Start of Block

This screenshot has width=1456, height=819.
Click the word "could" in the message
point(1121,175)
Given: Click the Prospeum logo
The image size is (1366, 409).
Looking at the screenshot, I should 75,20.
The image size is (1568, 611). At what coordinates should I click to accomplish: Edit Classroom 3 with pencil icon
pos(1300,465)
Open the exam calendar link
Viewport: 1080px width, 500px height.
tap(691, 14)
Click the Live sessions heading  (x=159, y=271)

End of Block
Start of Block

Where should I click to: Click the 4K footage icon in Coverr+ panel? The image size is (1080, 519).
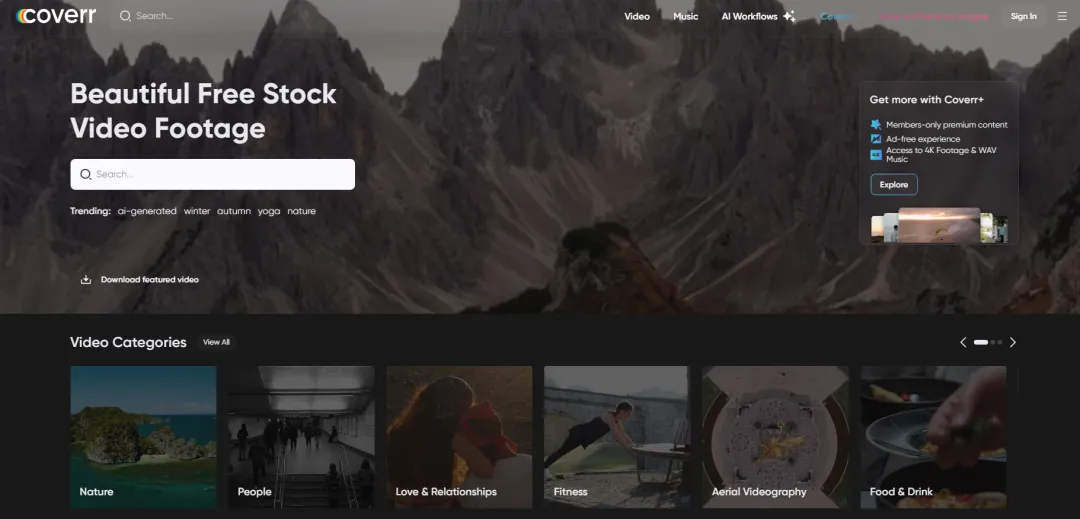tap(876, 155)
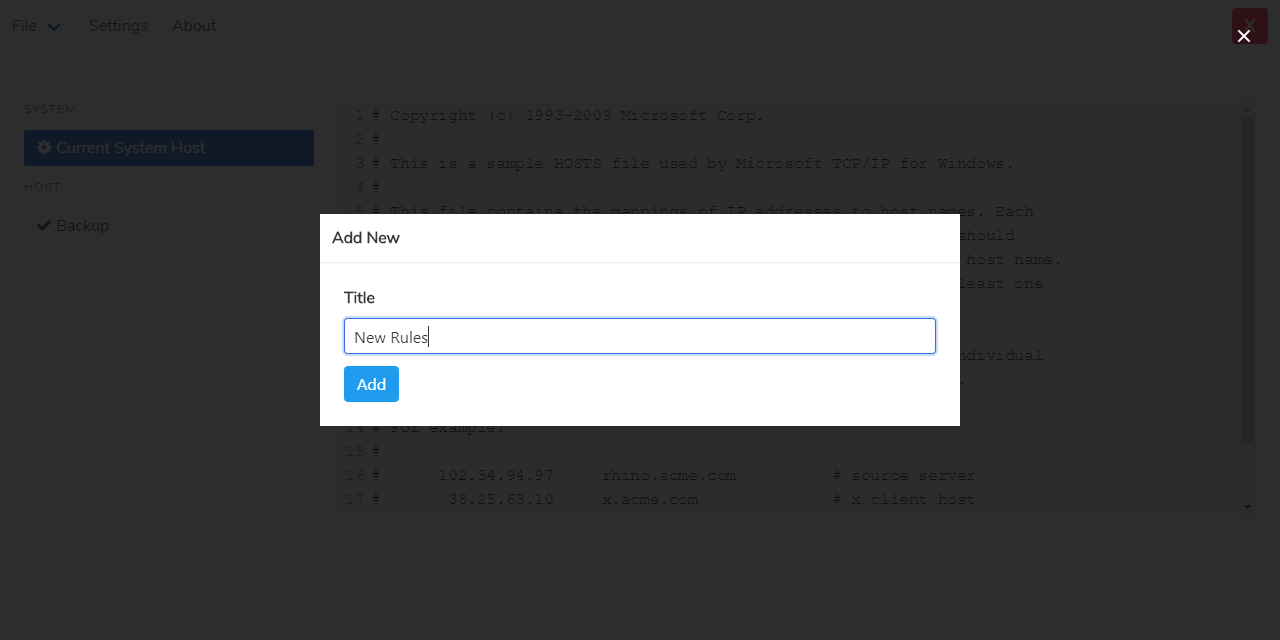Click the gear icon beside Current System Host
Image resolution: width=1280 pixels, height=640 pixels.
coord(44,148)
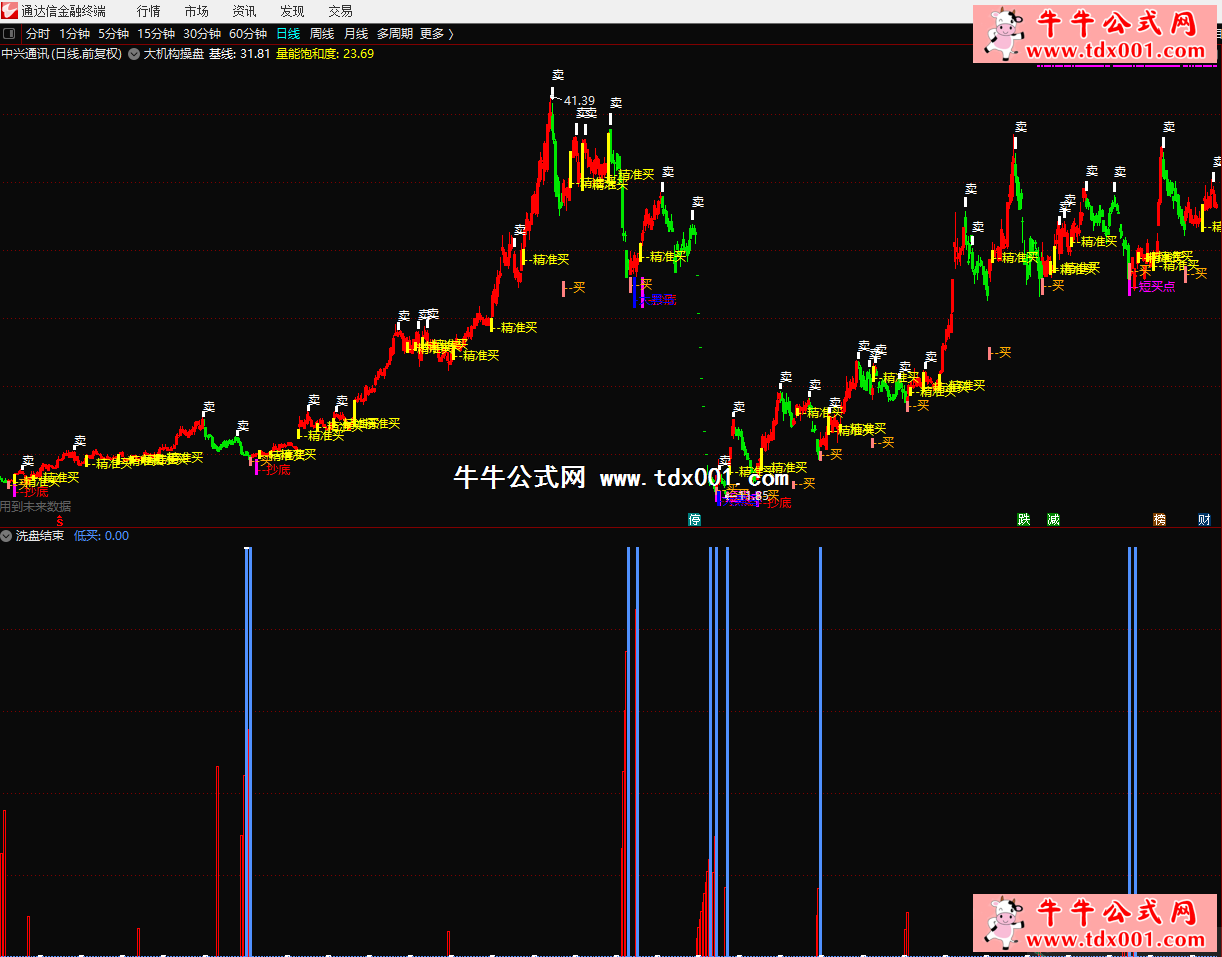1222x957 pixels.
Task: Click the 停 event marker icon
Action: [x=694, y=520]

End of Block
Start of Block

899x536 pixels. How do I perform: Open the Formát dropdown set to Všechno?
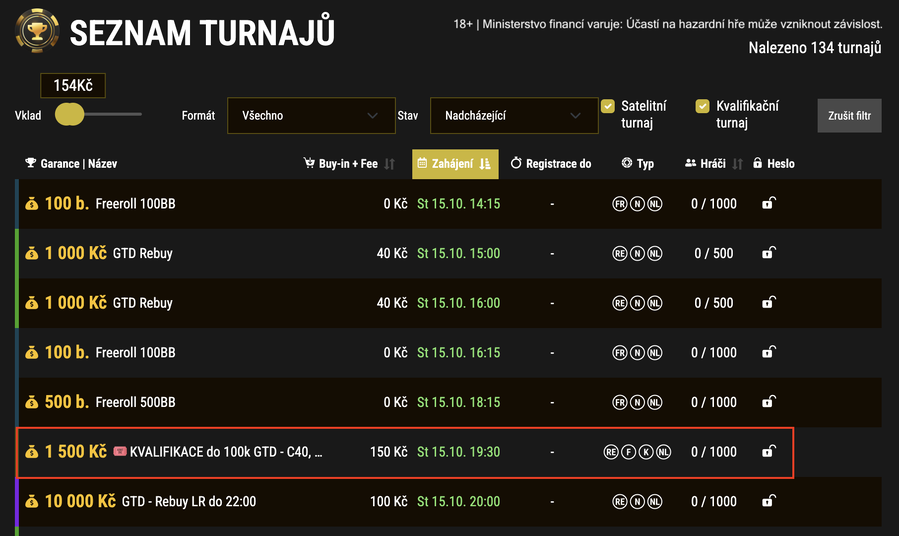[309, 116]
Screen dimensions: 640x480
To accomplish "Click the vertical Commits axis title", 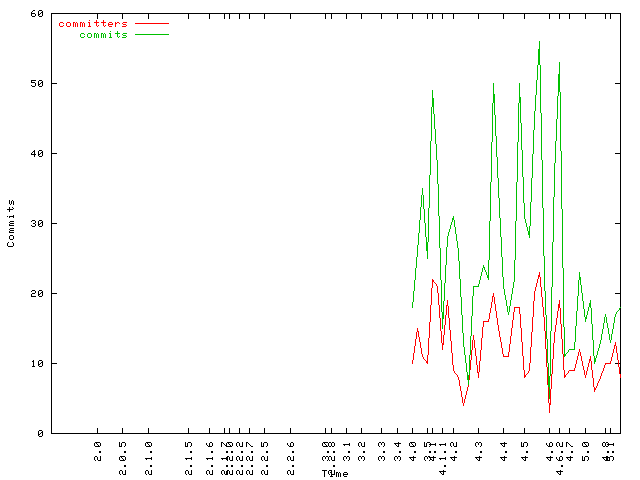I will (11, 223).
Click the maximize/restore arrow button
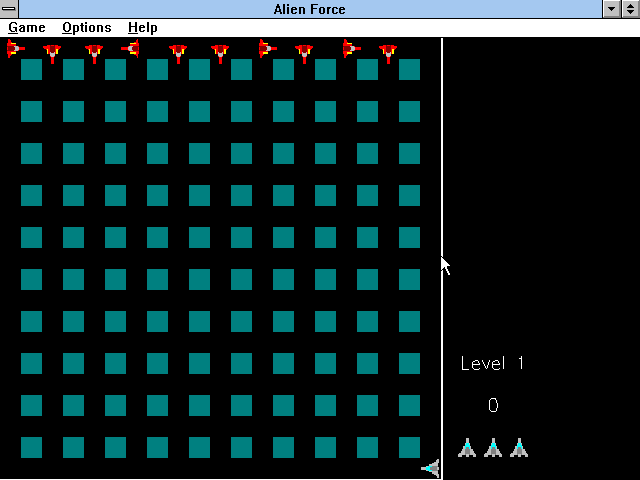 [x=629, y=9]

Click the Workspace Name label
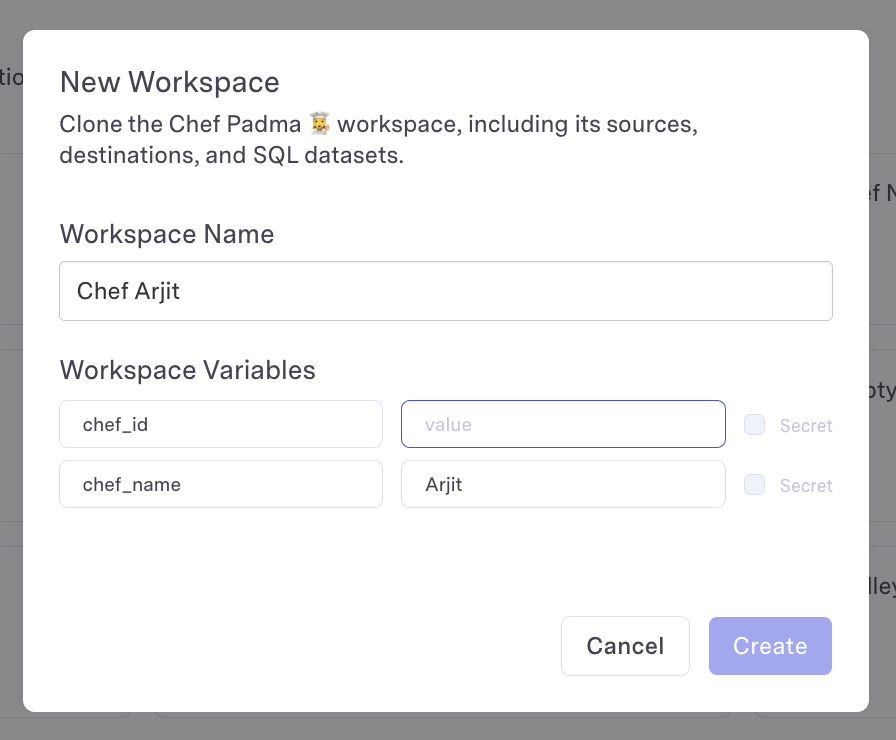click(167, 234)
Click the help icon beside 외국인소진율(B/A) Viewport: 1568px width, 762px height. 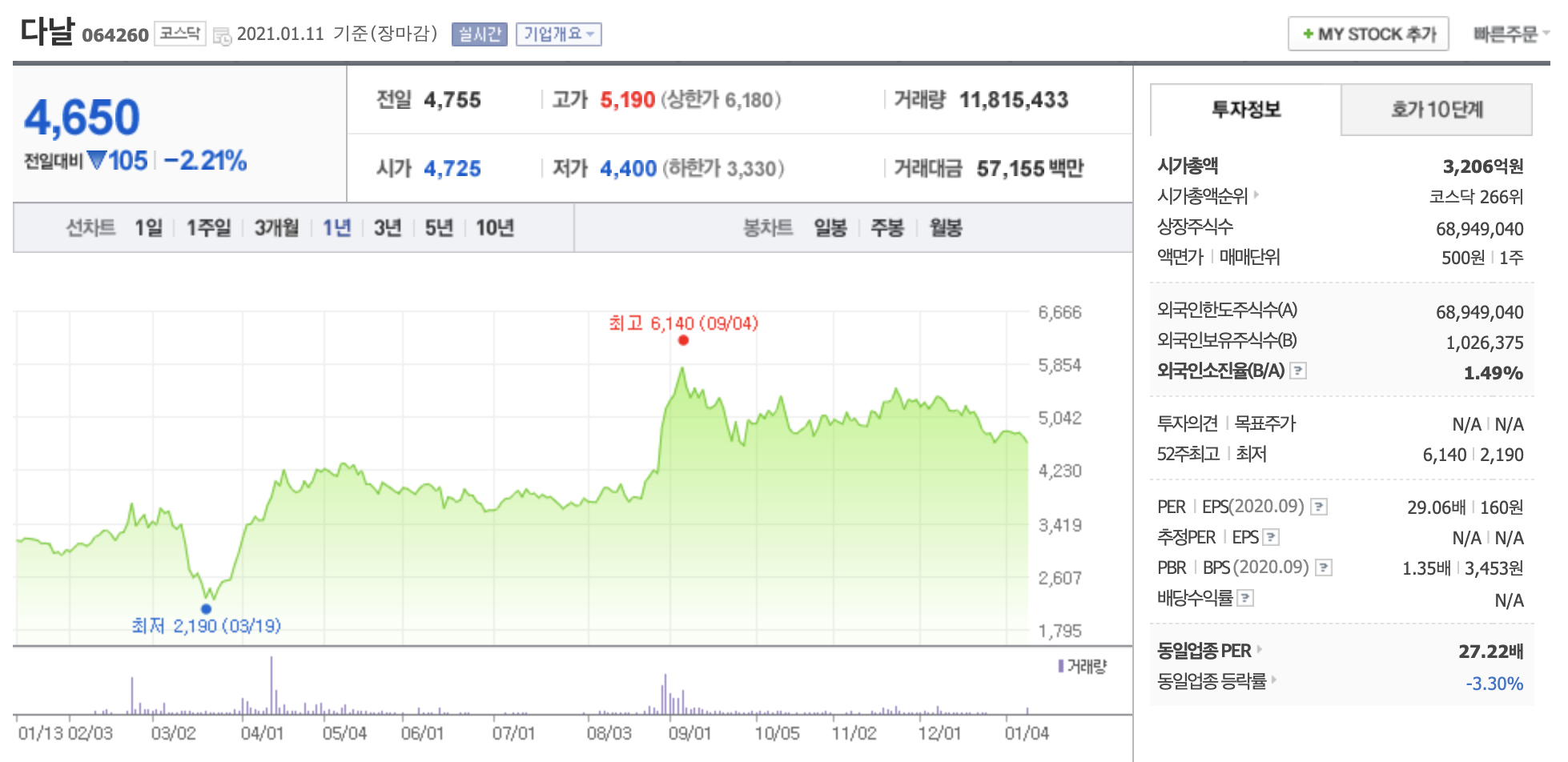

End of Block

Each line above from the one with "This screenshot has width=1456, height=819." up to and including the one with "Click the Live" must be set down exactly, and no line outside that span may appear.

This screenshot has width=1456, height=819.
Click the word "could" in the message
point(1121,175)
Given: Click the Prospeum logo
The image size is (1366, 409).
Looking at the screenshot, I should 75,20.
The image size is (1568, 611). At what coordinates should I click to accomplish: Edit Classroom 3 with pencil icon
pos(1300,465)
Open the exam calendar link
Viewport: 1080px width, 500px height.
tap(691, 14)
Click the Live sessions heading  (x=159, y=271)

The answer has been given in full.